Exercise
Every line of the records below that holds the word "Given" should be copied out.

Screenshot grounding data
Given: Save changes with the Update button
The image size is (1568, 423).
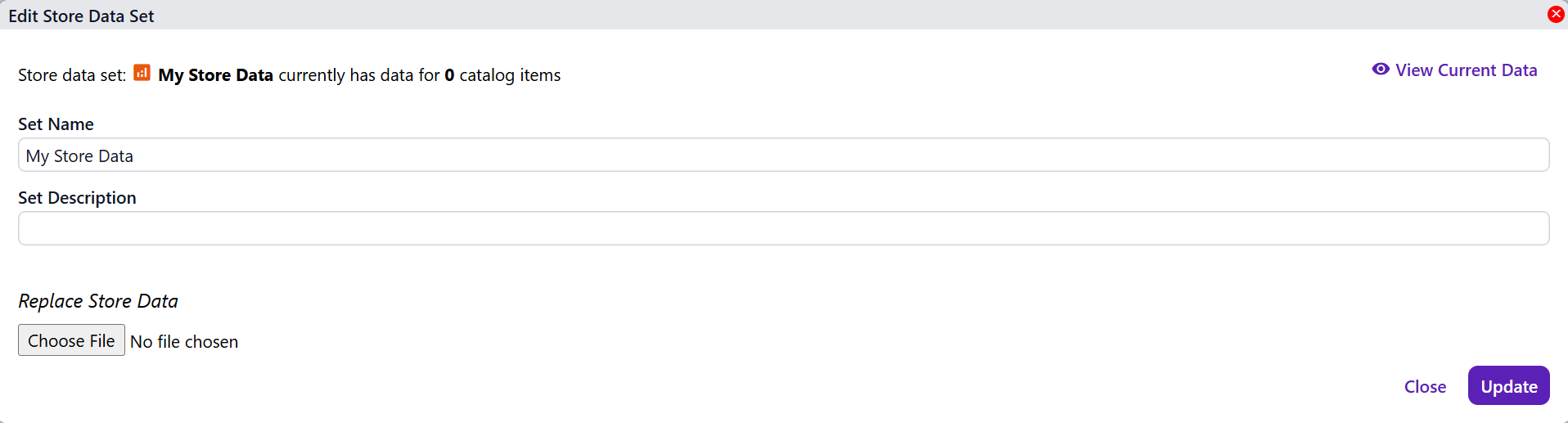Looking at the screenshot, I should click(x=1508, y=386).
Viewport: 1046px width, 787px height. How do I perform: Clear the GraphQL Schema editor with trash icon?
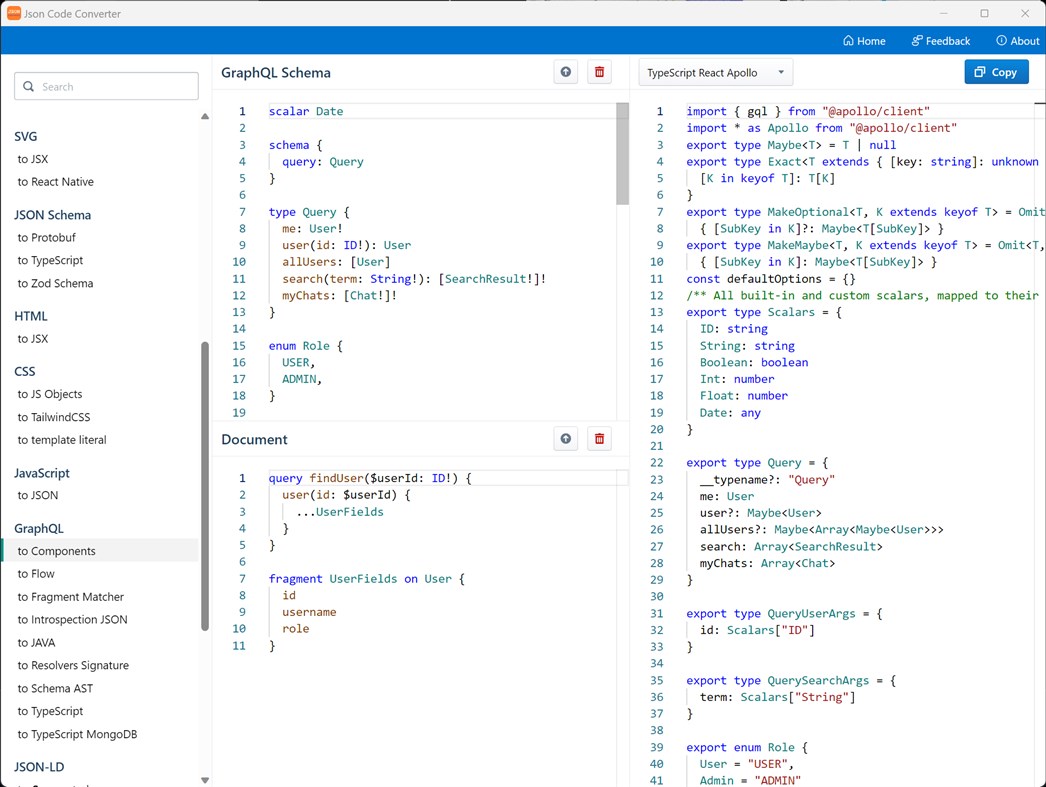click(599, 72)
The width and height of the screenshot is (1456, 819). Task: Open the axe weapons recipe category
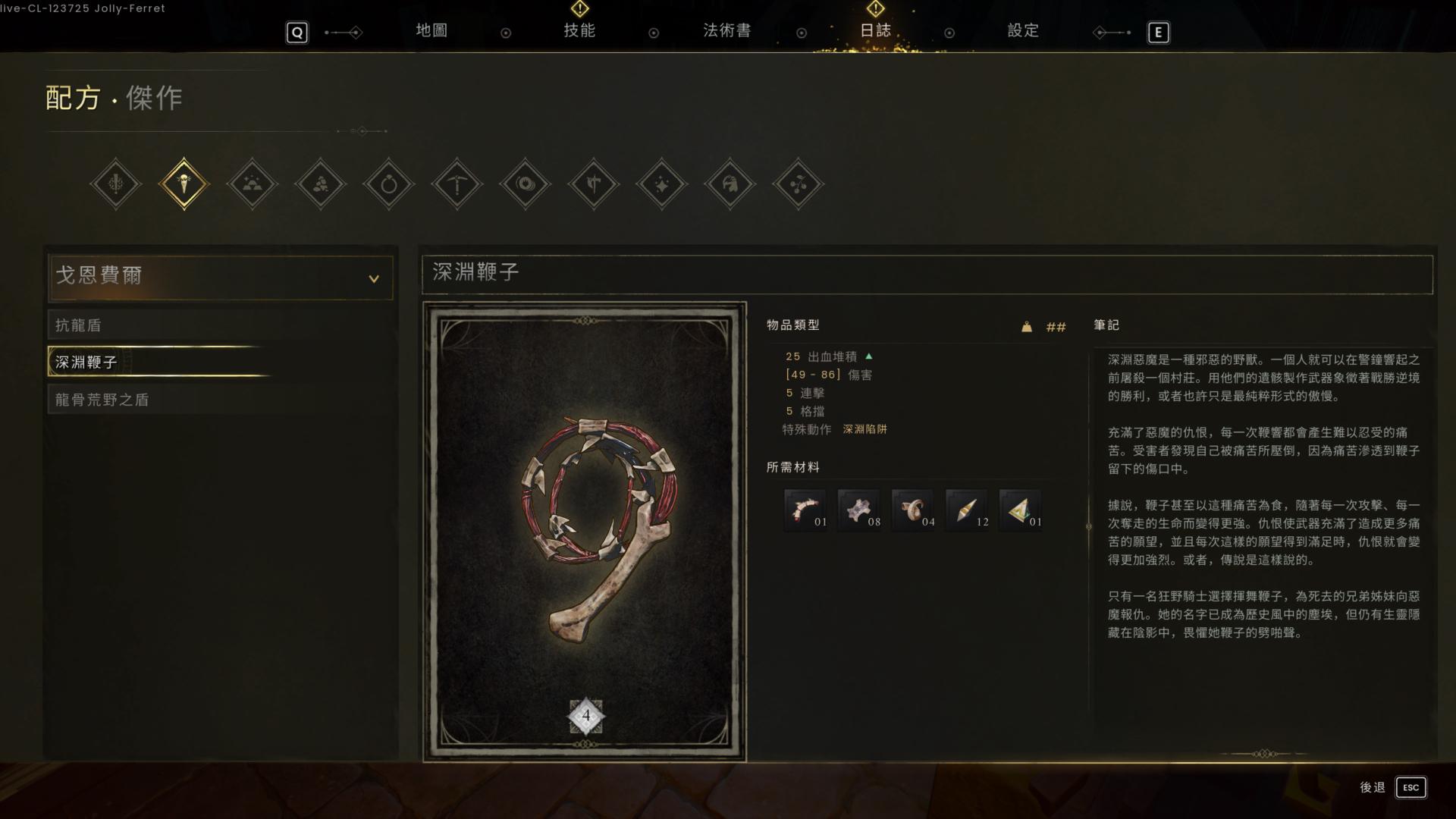click(x=594, y=184)
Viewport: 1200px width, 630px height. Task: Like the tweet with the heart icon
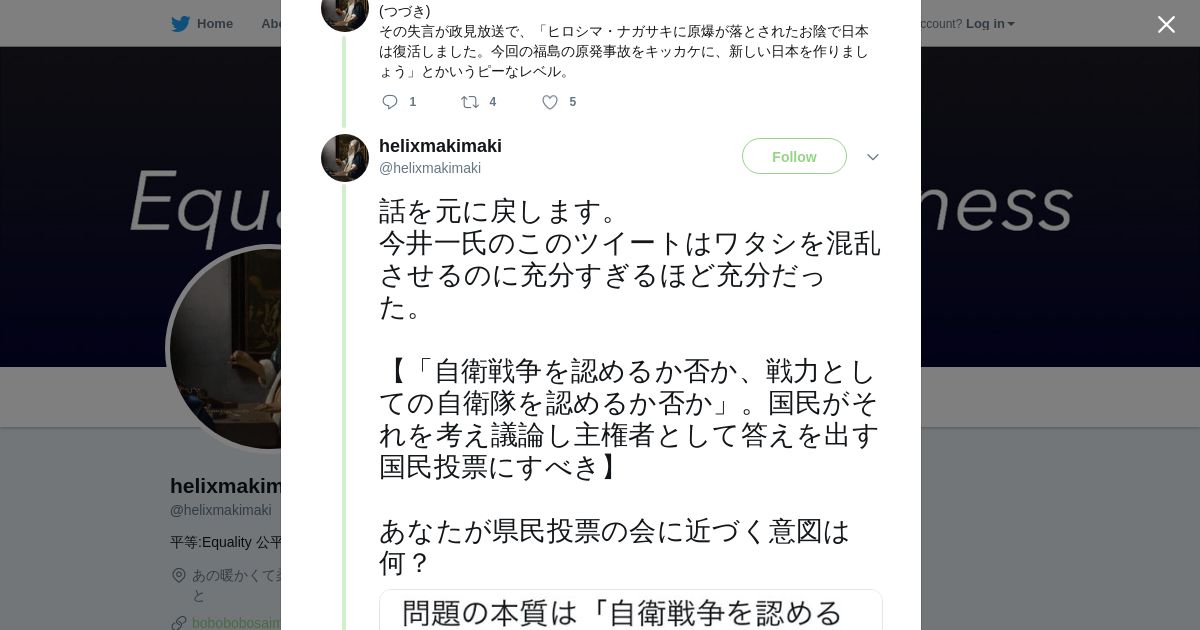[x=550, y=102]
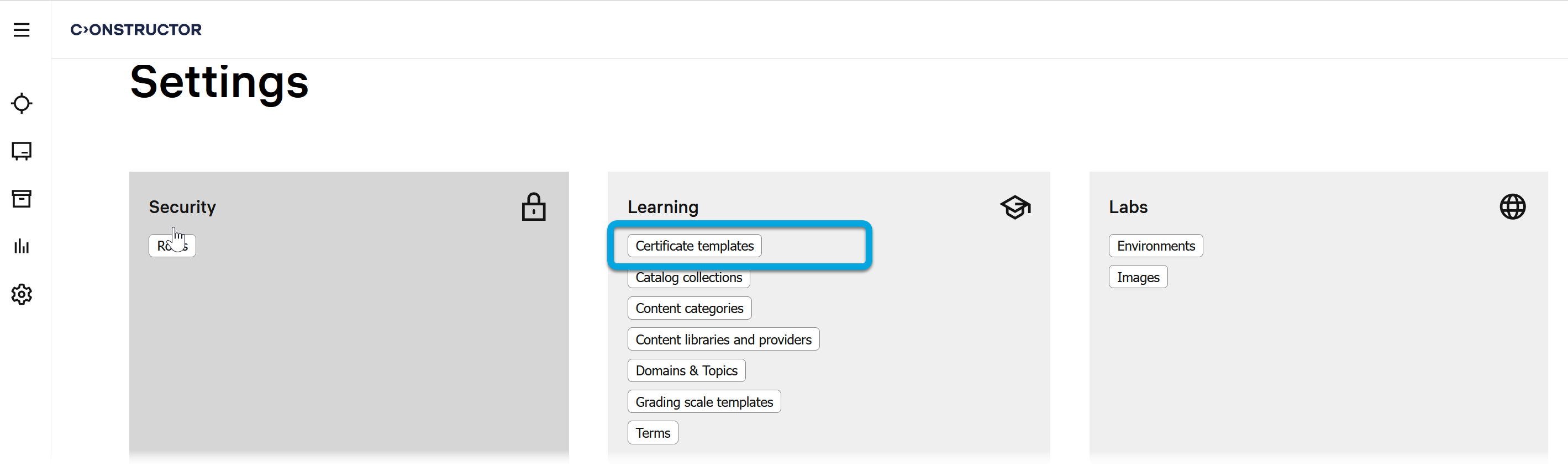Open Content categories
The height and width of the screenshot is (467, 1568).
click(x=689, y=308)
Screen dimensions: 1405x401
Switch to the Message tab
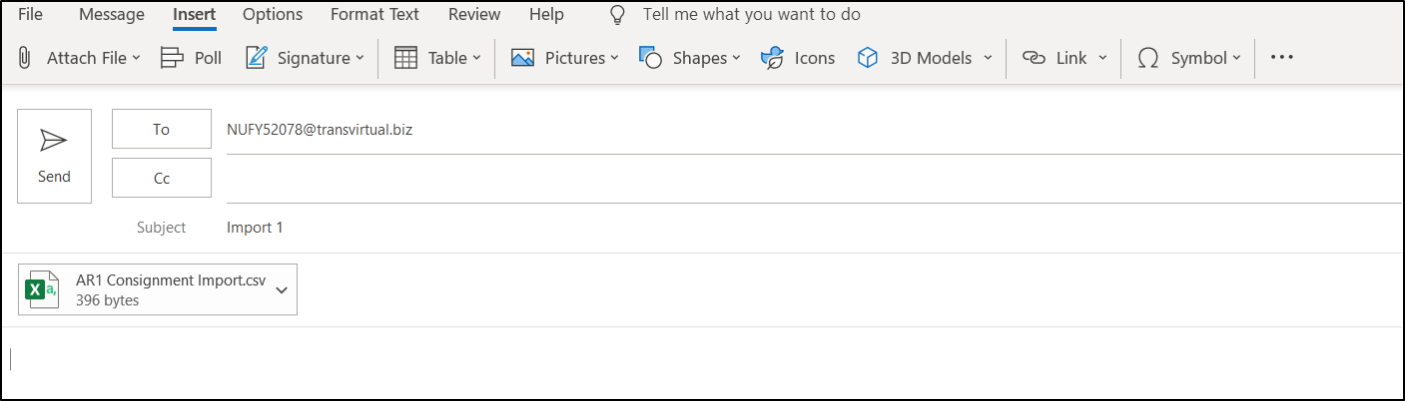click(x=112, y=15)

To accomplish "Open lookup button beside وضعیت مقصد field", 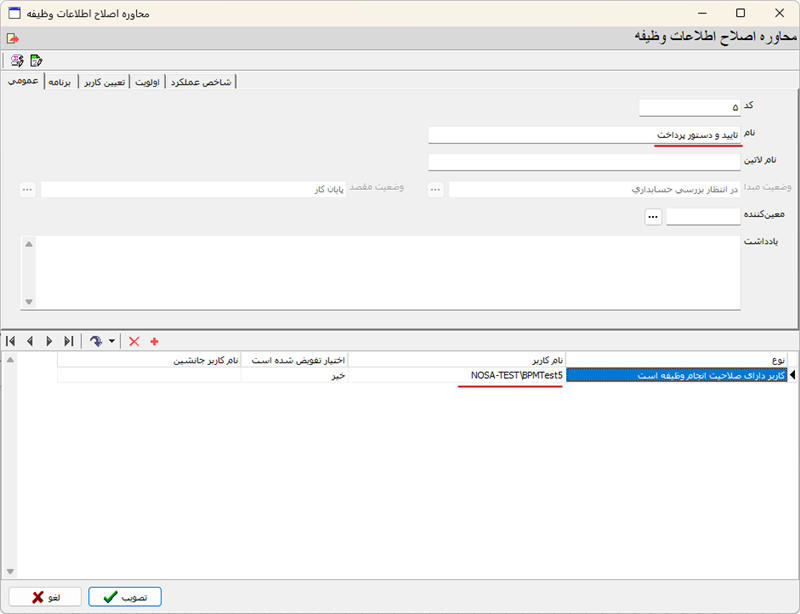I will [27, 189].
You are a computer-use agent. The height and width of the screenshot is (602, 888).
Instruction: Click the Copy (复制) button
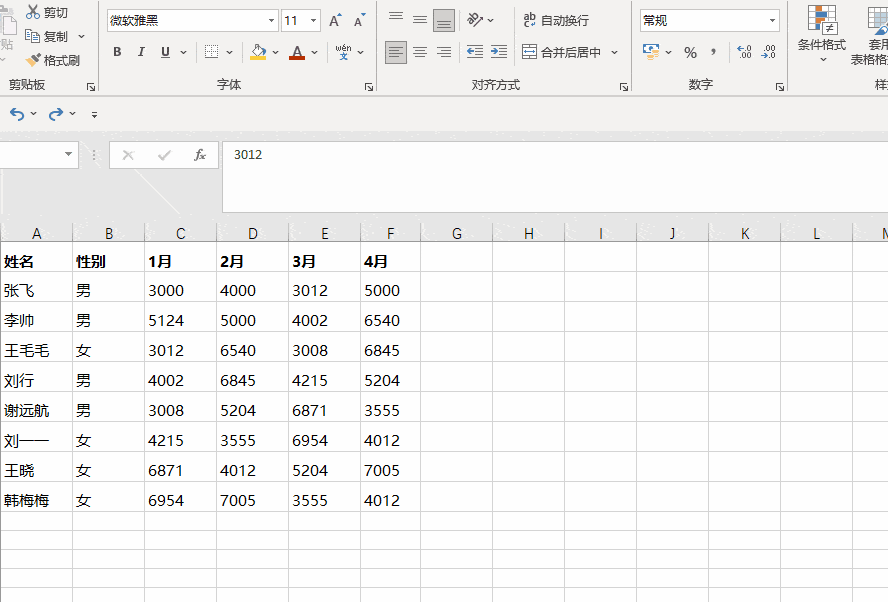click(x=47, y=36)
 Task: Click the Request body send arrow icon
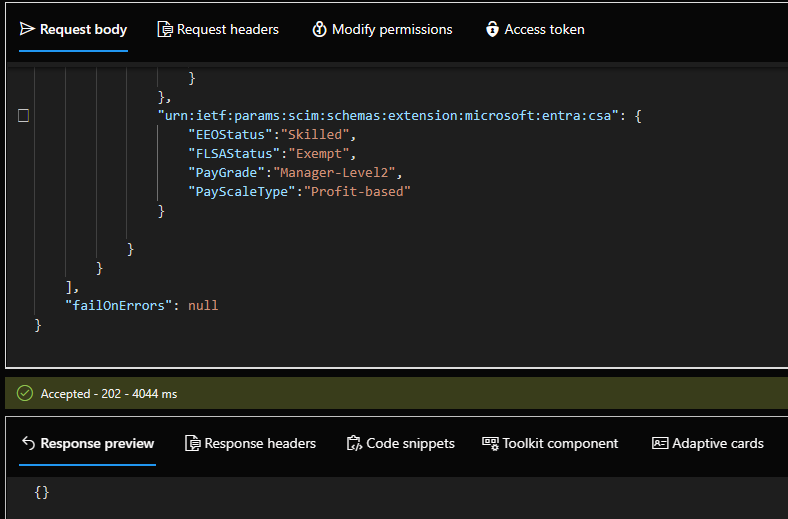click(x=27, y=29)
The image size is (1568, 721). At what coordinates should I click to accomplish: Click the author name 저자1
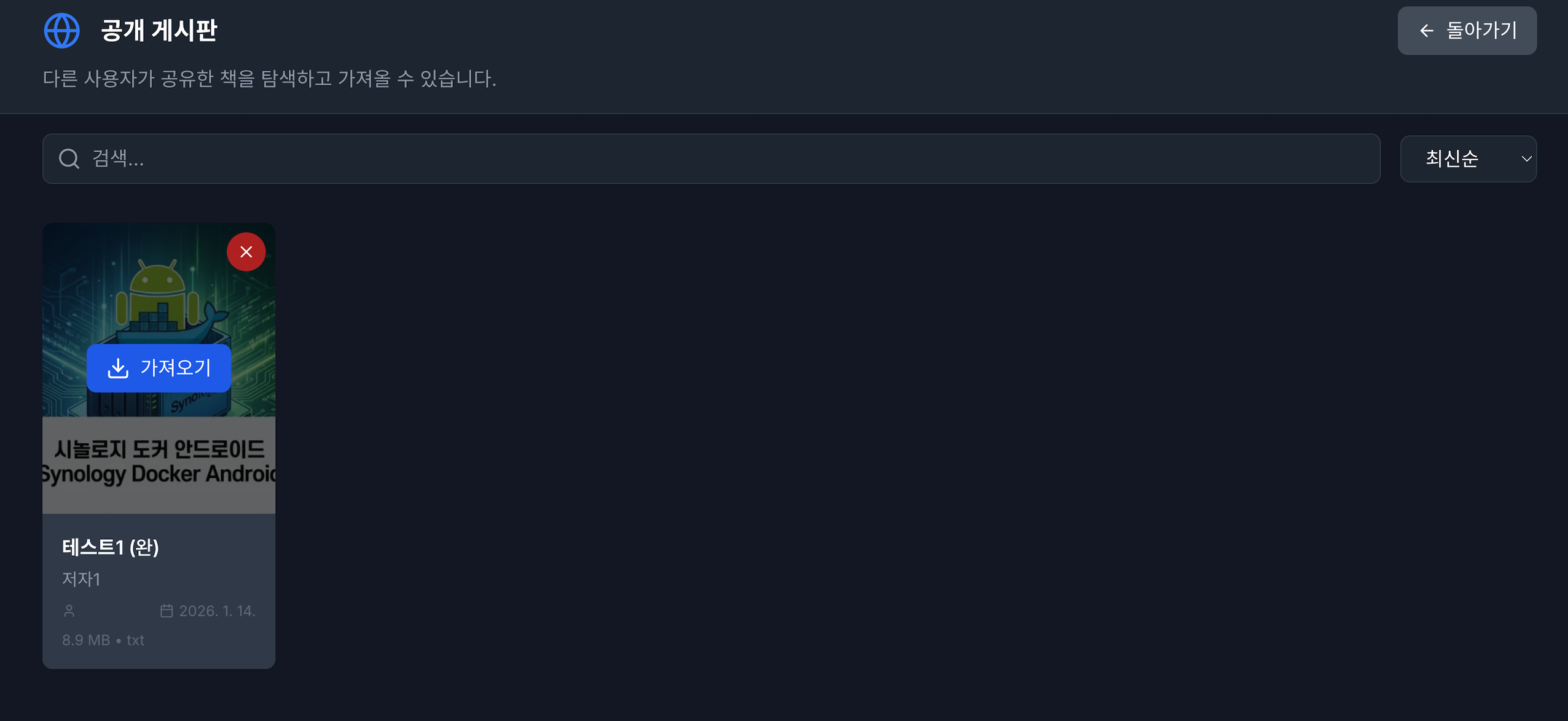pyautogui.click(x=81, y=579)
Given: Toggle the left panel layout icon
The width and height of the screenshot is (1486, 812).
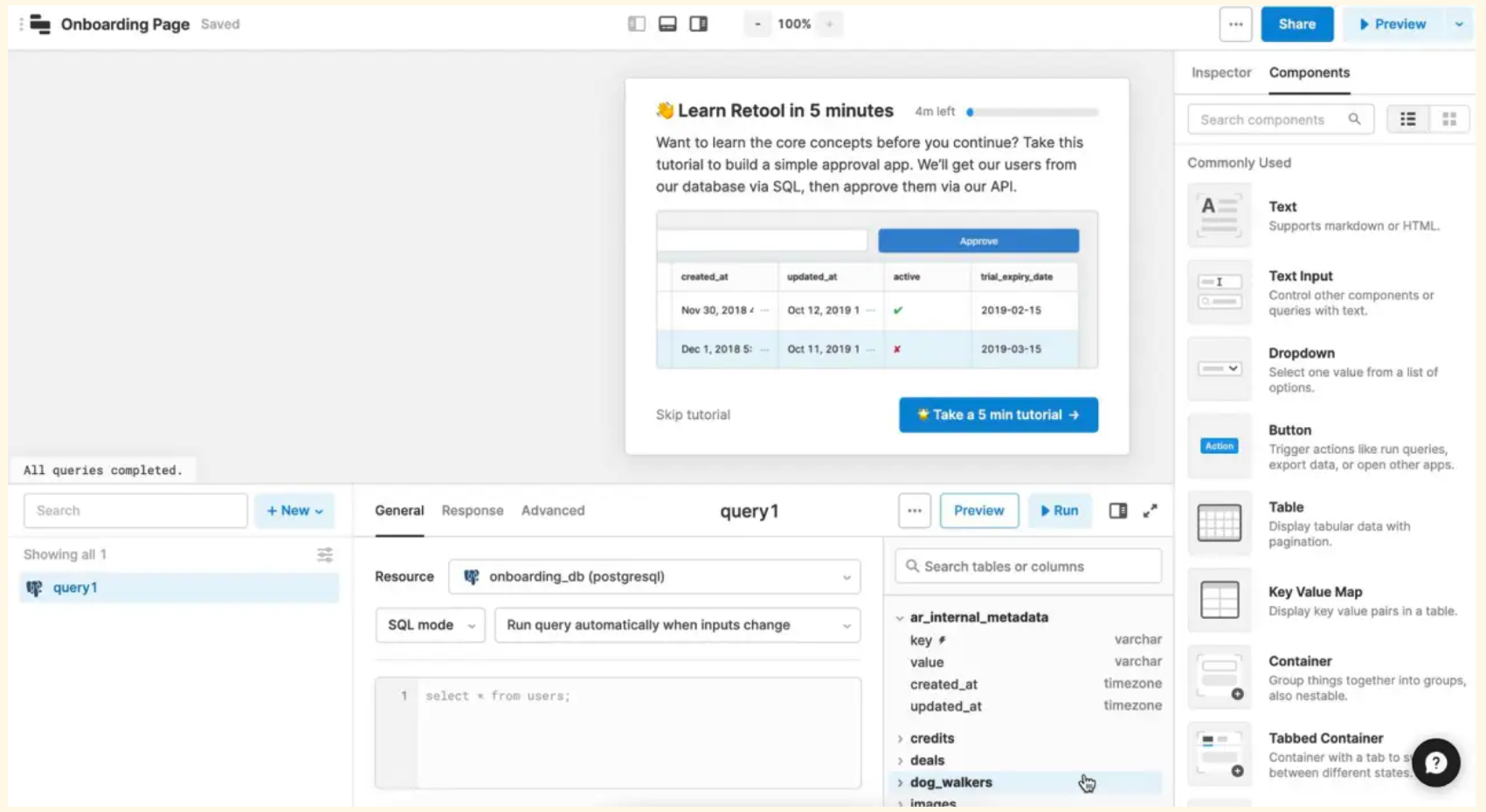Looking at the screenshot, I should (636, 24).
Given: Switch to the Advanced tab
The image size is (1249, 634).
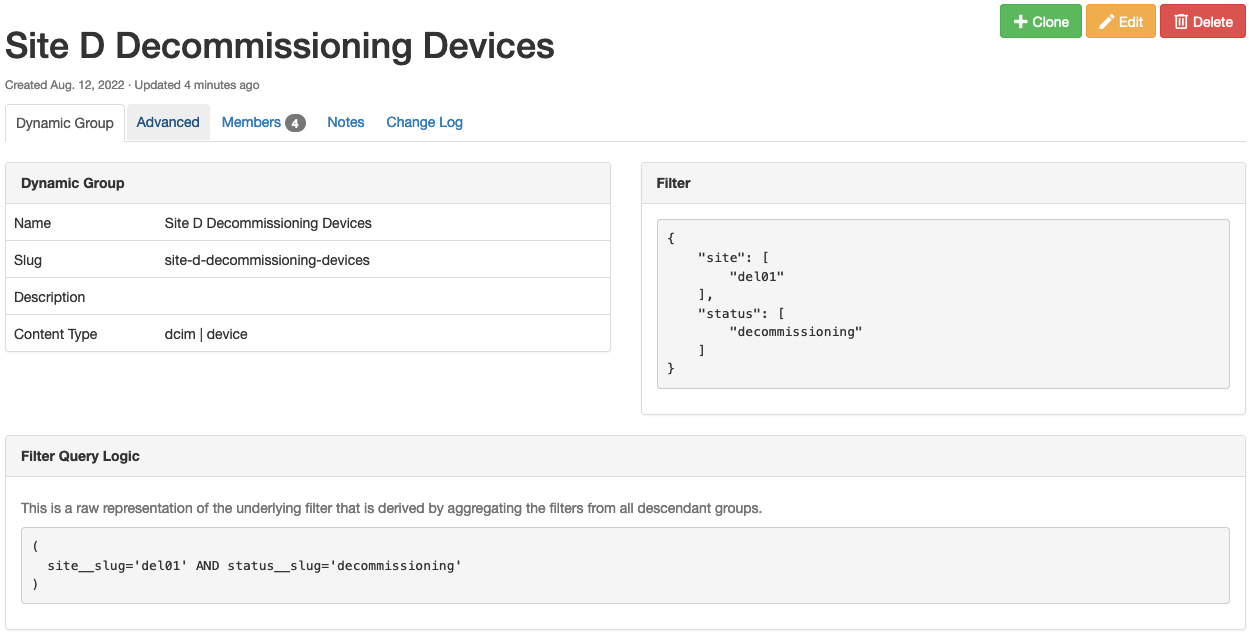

Response area
Given: Save changes with the Update button
Given: Toggle the left panel layout icon
Given: Switch to the Advanced tab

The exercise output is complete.